In contrast, in France, the United States, Spain and Japan, the recovery has stalled with a number of visits that is still below the baseline. Interestingly, we don’t see yet any changes in data related to mobility in France and in Spain where additional restrictions have just been re-introduced to cope with the second wave of the pandemic, but this may be due to a lag between data collection and data publication. For instance, in France, most of the measures were put into force over the weekend, with the closure of schools, shops, pubs and restaurants in the metropolitan region between Aix-en-Provence and Marseille (France’s second largest city).
At the other end of the spectrum, the resurgence of COVID-19 cases in the United Kingdom has already seriously affected mobility. The visits to retails & recreation stores are now down 15.5% compared to the baseline, which represents a drop of about two points in just five days. Given a fairly similar heath situation in the United Kingdom, Spain and France, it is likely we will also see a decline in mobility in the coming days in these last two countries.
Meanwhile, on the emerging market front, normalization slowly continues, with mobility being back to pre-COVID level only in Taiwan. However, there is still a long road ahead for India, where the risk of new state lockdowns is looming, especially in the populated area of Kerala, and Mexico, where the pandemic is definitively not under control with a total number of cases reaching 730,317, including 76,430 fatalities as of yesterday. Mobility is respectively 32% and 19% below the baseline in India and in Mexico according to the latest update of the COVID-19 Community Mobility Report.
In the below chart, we also see that mobility has been curtailed from mid-August in South Korea, which reflects the implementation of further business restrictions, especially on eateries, franchised coffee chains and other retail stores in the densely populated capital area.
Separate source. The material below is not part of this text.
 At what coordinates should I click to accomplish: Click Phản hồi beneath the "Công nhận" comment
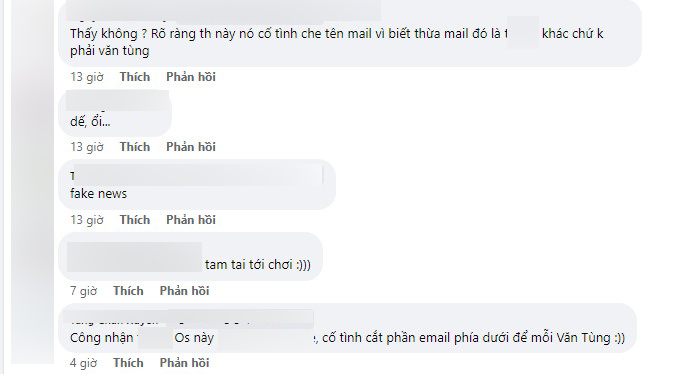click(184, 363)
However, mobility is expected to increase again in coming weeks as the country has just recently decided not to prolong these measures. What we can learn from the situation in South Korea is that normalization in economic activity won’t be a smooth journey, but will rather consist in moving through stop-and-go with re-introduction, here and there, of localized and sector based restrictions depending on the spread of the virus. It will further increase constraints on economic activity and ultimately put at risk the very fragile recovery that has started since the global lockdown was lifted. We fear that for many countries this situation will translate into a new drop in activity in Q4 this year, notably in France where we are currently staying and where we see a growing number of the population and even the local elite challenging how the government is handling the crisis.